Your answer must match the entries below word for word.

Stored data
== Segment start ==
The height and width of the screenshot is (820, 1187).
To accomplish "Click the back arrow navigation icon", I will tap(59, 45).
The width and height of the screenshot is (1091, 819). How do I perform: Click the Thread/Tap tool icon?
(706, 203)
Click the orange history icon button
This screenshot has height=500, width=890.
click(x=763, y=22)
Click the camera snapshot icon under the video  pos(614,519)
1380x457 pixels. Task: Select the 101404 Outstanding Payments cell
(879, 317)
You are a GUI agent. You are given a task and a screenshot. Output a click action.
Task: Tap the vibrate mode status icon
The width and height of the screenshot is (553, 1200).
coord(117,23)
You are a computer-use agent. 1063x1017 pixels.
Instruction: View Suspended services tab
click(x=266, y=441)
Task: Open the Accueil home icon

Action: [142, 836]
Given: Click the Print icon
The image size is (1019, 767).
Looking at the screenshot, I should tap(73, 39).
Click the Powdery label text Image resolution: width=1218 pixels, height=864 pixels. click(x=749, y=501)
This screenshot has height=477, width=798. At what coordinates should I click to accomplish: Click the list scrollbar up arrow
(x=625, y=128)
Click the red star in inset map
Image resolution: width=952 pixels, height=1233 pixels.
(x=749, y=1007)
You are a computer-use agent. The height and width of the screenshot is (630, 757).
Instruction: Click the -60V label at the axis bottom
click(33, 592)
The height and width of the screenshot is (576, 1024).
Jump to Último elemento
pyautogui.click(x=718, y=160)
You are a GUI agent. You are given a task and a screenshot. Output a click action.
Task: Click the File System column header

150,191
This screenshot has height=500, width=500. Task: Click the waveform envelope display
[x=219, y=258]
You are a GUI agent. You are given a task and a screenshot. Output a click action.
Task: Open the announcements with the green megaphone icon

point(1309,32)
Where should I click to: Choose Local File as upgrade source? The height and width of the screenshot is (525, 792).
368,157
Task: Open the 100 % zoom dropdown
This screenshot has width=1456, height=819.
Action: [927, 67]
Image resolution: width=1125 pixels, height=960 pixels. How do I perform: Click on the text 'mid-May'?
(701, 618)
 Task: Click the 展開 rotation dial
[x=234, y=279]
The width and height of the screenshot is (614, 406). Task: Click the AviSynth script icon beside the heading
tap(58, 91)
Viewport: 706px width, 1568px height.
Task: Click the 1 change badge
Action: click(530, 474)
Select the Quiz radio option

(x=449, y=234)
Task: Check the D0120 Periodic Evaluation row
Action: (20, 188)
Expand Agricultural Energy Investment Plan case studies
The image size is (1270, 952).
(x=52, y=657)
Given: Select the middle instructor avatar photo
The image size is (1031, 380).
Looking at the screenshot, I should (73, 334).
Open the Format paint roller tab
== Segment end ==
RESPONSE AREA
The height and width of the screenshot is (820, 1187).
To accomplish "Click the back arrow navigation icon", I will tap(59, 45).
The width and height of the screenshot is (1091, 819). How do I perform: Click the Thread/Tap tool icon?
(706, 203)
Click the orange history icon button
This screenshot has height=500, width=890.
click(x=763, y=22)
Click the camera snapshot icon under the video  pos(614,519)
1380x457 pixels. Task: Select the 101404 Outstanding Payments cell
(879, 317)
You are a GUI agent. You are given a task and a screenshot. Output a click action.
Task: Tap the vibrate mode status icon
The width and height of the screenshot is (553, 1200).
coord(117,23)
You are a computer-use agent. 1063x1017 pixels.
Instruction: View Suspended services tab
click(x=266, y=441)
Task: Open the Accueil home icon

Action: [142, 836]
Given: Click the Print icon
The image size is (1019, 767).
Looking at the screenshot, I should tap(73, 39).
Click the Powdery label text Image resolution: width=1218 pixels, height=864 pixels. click(x=749, y=501)
This screenshot has height=477, width=798. At what coordinates should I click to accomplish: Click the list scrollbar up arrow
(x=625, y=128)
Click the red star in inset map
Image resolution: width=952 pixels, height=1233 pixels.
(x=749, y=1007)
You are a computer-use agent. The height and width of the screenshot is (630, 757).
Instruction: Click the -60V label at the axis bottom
click(33, 592)
The height and width of the screenshot is (576, 1024).
Jump to Último elemento
pyautogui.click(x=718, y=160)
You are a GUI agent. You are given a task and a screenshot. Output a click action.
Task: Click the File System column header

150,191
This screenshot has height=500, width=500. Task: Click the waveform envelope display
[x=219, y=258]
You are a GUI agent. You are given a task and a screenshot. Output a click action.
Task: Open the announcements with the green megaphone icon

point(1309,32)
Where should I click to: Choose Local File as upgrade source? The height and width of the screenshot is (525, 792).
368,157
Task: Open the 100 % zoom dropdown
This screenshot has width=1456, height=819.
Action: [927, 67]
Image resolution: width=1125 pixels, height=960 pixels. How do I perform: Click on the text 'mid-May'?
(701, 618)
 Task: Click the 展開 rotation dial
[x=234, y=279]
The width and height of the screenshot is (614, 406). Task: Click the AviSynth script icon beside the heading
tap(58, 91)
Viewport: 706px width, 1568px height.
Task: Click the 1 change badge
Action: click(530, 474)
Select the Quiz radio option

(x=449, y=234)
Task: Check the D0120 Periodic Evaluation row
Action: (20, 188)
Expand Agricultural Energy Investment Plan case studies
The image size is (1270, 952).
(x=52, y=657)
Given: Select the middle instructor avatar photo
The image size is (1031, 380).
Looking at the screenshot, I should (73, 334).
Open the Format paint roller tab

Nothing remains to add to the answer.